The non-profit Institute of Forest Biotechnology (IFB) today released Responsible Use: Biotech Tree Principles, the most comprehensive effort ever undertaken to establish ethical and responsible guidelines for the stewardship of biotech trees. 

Developed over the last two and a half years with input from hundreds of stakeholders worldwide, the Principles are believed to be the first-ever consensus document of global significance developed for the use and application of a major technology, before the technology is widely used. They are available free online at

The Principles were developed with the support of environmental and conservation groups, including guidance from The Nature Conservancy, The Conservation Fund, and the Pinchot Institute, as well as some of the world's leading university researchers, government experts, and tree growers and users. Although the Principles are voluntary and are not a certification system, they represent a commitment to find best practices and offer guidance to those involved with the science of forest biotechnology. 

"We have a changing climate, deforestation, and disappearing species like the American Chestnut -- so many issues that biotechnology has the potential to address through forestry," said Lori Knowles, LL.B, B.C.L., M.A., LL.M , Research Fellow, Health Law Institute, University of Alberta, Canada and Board Member of The Institute of Forest Biotechnology. Ms.

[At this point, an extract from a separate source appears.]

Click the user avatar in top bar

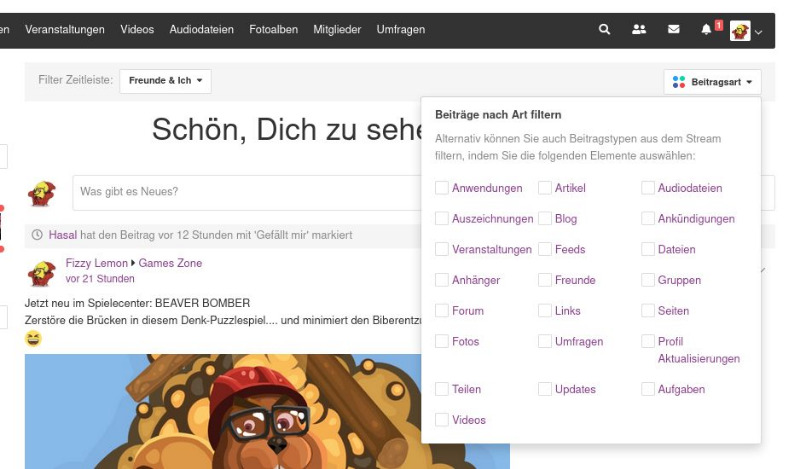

Knowles has been a consultant to President Bush's Council on Bioethics and President Clinton's National Bioethics Advisory Commission; the U.S. Food and Drug Administration; Genome Canada; the Canadian Biotechnology Advisory Committee; and the U.S. National Academy of Sciences.

"At the same time, we want to be sure the technology is used only after consideration of personal, environmental, and cultural questions. The Responsible Use Principles provide a mechanism to meet societal needs from trees and their materials, while stewarding our forests for future generations," said Ms. Knowles.

Inclusiveness and Transparency

"All advanced technologies impact society and our environment," said Steven Strauss, Ph.D, Distinguished Professor of Forest Biotechnology, Department of Forest Science, Oregon State University, and Member, Implementation Committee for the Principles. Dr. Strauss has earned degrees from Cornell, Yale, and University of California at Berkeley. He has published over 180 scientific papers and has given more than 190 invited lectures on biotechnology and the genetics of trees; he is one of the world's leading authorities on biotech trees.

"I am happy to see that the Responsible Use Principles will continue to evolve with the rapid pace of scientific and social change, and that the process will be kept open and transparent. Biotechnology is a powerful tool, but views on its appropriate application vary widely. It must be used responsibly and in accord with social norms and laws, which are highly dynamic," said Dr. Strauss.

About Responsible Use: Biotech Tree Principles
A global team of experts formed the Implementation Committee that guided the development of the Principles while numerous stakeholders provided critical input throughout the process. Five large stakeholder forums were conducted, and dozens of discussions with IFB's Forest Biotechnology Partners and individualized meetings with environmental organizations were used to craft the Principles.

"With America's forests increasingly threatened by development, pests and disease, we must consider all available tools to grow healthy trees. With the right safeguards, biotechnology offers promising new strategies to save important tree species and protect forests for generations to come. These Responsible Use Principles are a critical step in that direction," said Mr. Lawrence Selzer, President and CEO of The Conservation Fund.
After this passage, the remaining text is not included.